Игуменья рассердилась:
– Не поминай имени еретички, как и совратителя своего. Аминь. Чтоб ни в душе, ни в памяти!
Помолчали.
Высокая игуменья медленно перебирала четки, глядя на пенные горы, близко подступившие к скиту.
Горы пенятся туманами к непогодью.
– А мы еще пшеницу не всю в скирды сложили, – сказала игуменья. – Да и в тайгу надо ехать монашкам, чтоб ульи составили в омшаник.
Меланья подумала, что игуменья приговаривается к ней, чтоб она помогла скитским управиться с хлебом.
– Дык-дык ежли на недельку, дык останусь. Филимон-то Прокопьич не знает, што я к вам уехамши.
– У нас хватит сил и рук, чтоб управиться с хлебом, со скотиной и пчелами. Ты о душе подумай! О своей душе подумай!
– Как приняла я тополевый толк…
– Ладно. Не о том говорить будем. Отвези эти дюжины и часы сатанинские мужу своему, отдай и во грехе покайся перед ним и пред Господом Богом. Сделаешь так?
У Меланьи и рот открылся, а во рту-то сухо – ни слов, ни божьей мяты.
– Дык-дык как же? Клятьба-то на мне экая!

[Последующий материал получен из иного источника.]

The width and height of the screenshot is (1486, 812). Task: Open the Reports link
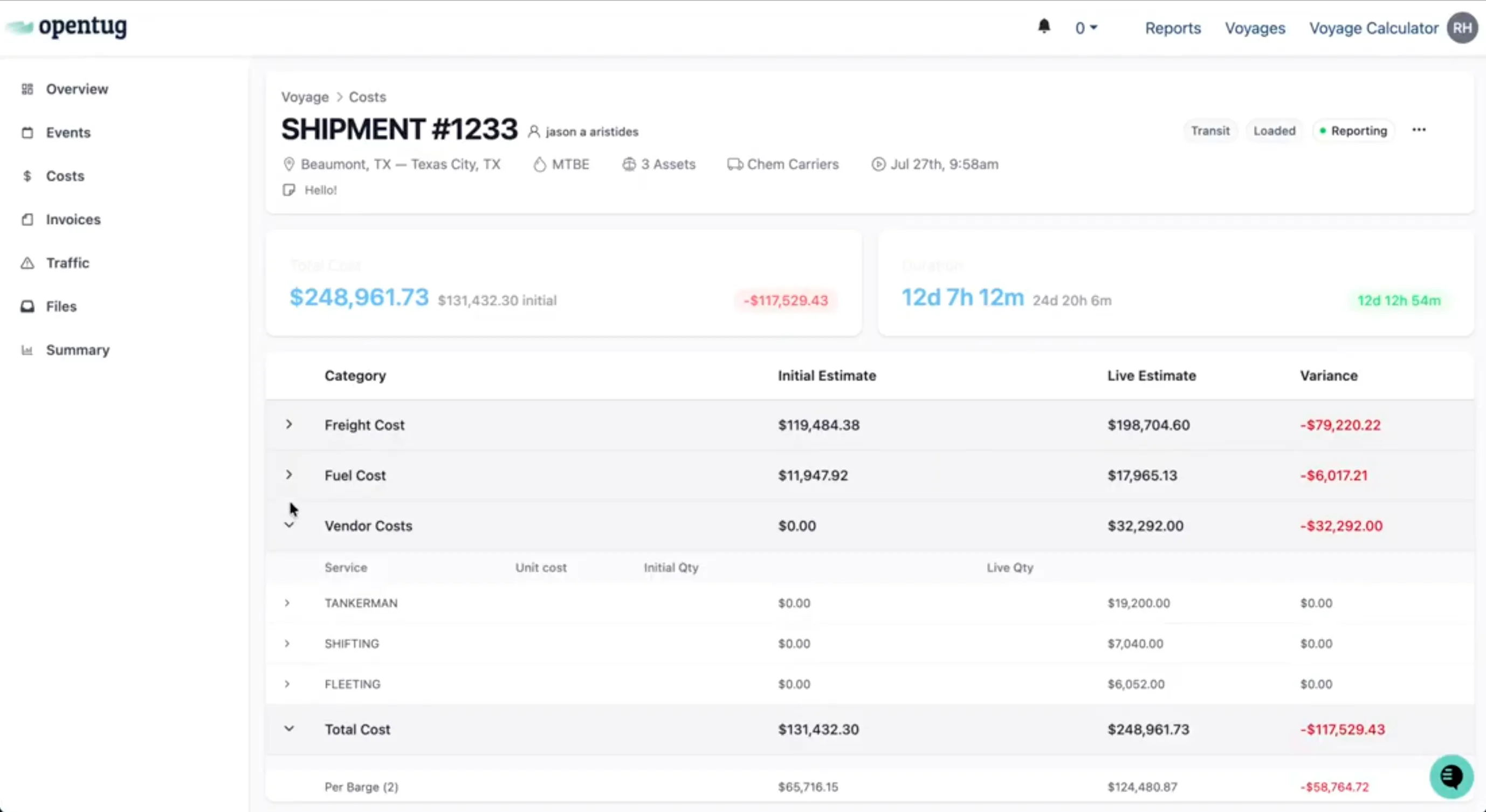coord(1172,27)
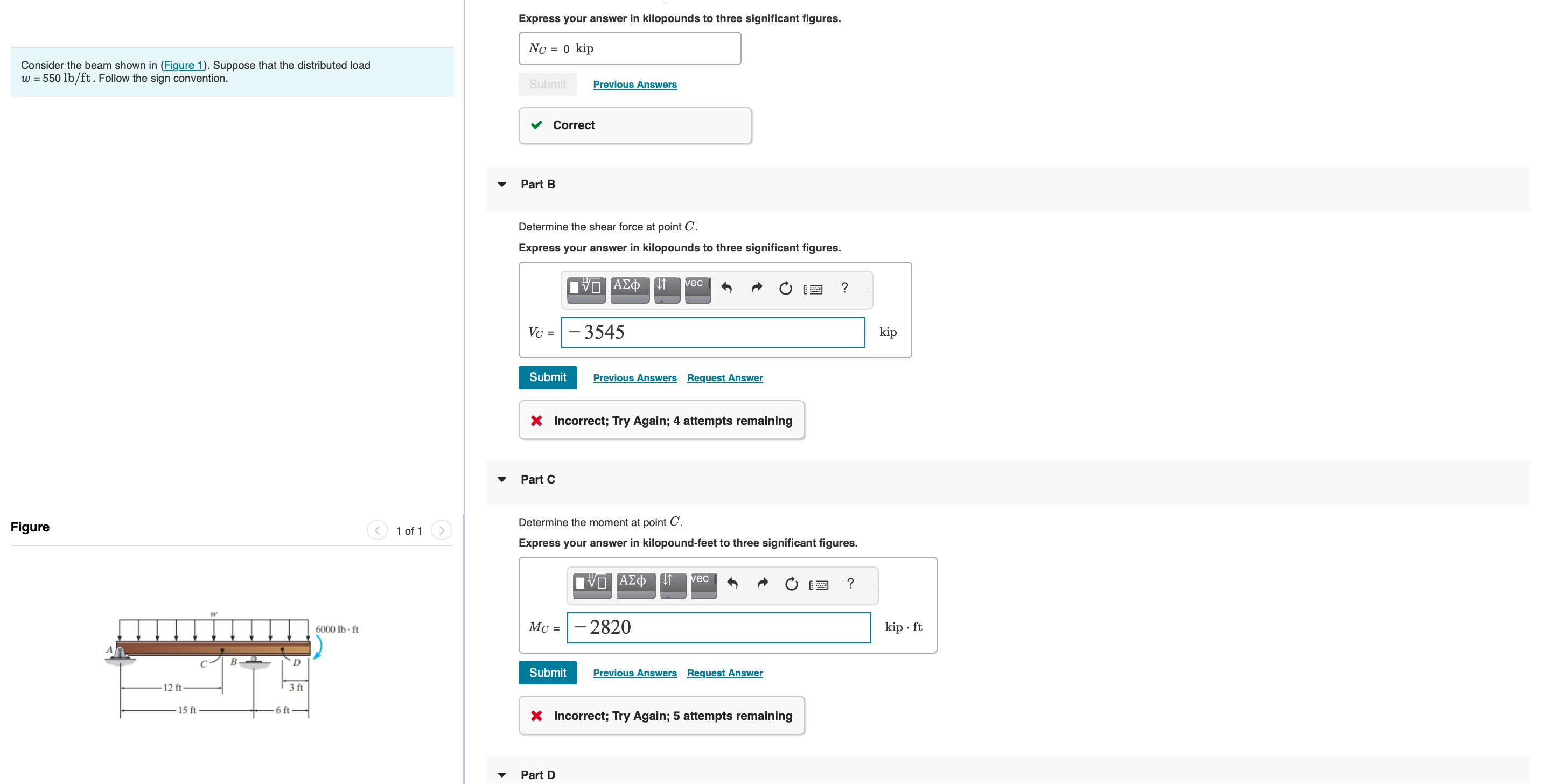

– Али ты навек продала душу сатане?
– Осподи!
– Прозрей, пока не поздно. Отдай дюжины мужу, говорю. И мир будет в доме вашем.
– Дык осподи! Прибьет он меня! Прибьет. Остатное востребует. Скажет: где хоронился клад? Покажи? Туес весь… – проговорилась Меланья и сама испугалась.
– Туес?! Так я и знала! Пред иконами лгала! Лгала, лгала! Нечистый кругом запеленал тебя! Изыди! Изыди! Поезжай сейчас же домой и молись, молись, молись! Ежли прозреешь – навестишь скит мой. До прозрения не приезжай, говорю. И мальчонку не привози – не место ему в скиту.
Меланья в слезы: не судьба, видно, быть Демке духовником. Так со слезами и уехала и долго, долго плакала дорогою, не уяснив, за что же на нее разгневалась старуха-игуменья? Может, за то, что корову не привела? Так ведь четыре дюжины золотых давала! «Осподи, что же это такое? Али греховный толк наш? И Демушку не приняла. Что же мне делать-то, матушка! Горемычная моя головушка!..»
Всю дорогу до Белой Елани исходила слезами и решилась-таки отдать мужу тятино золото. И Филимон Прокопьевич, глядишь, мягче будет, смирится с выродком.
…Возликовал Филимон и зарок дал (в который раз) не трогать Демку, а золото, богатство экое, надежно припрятал, пустив в оборот «николаевки», покуда у советской власти не было еще своих денег.
Года на три в доме у черного тополя настал мир и согласие.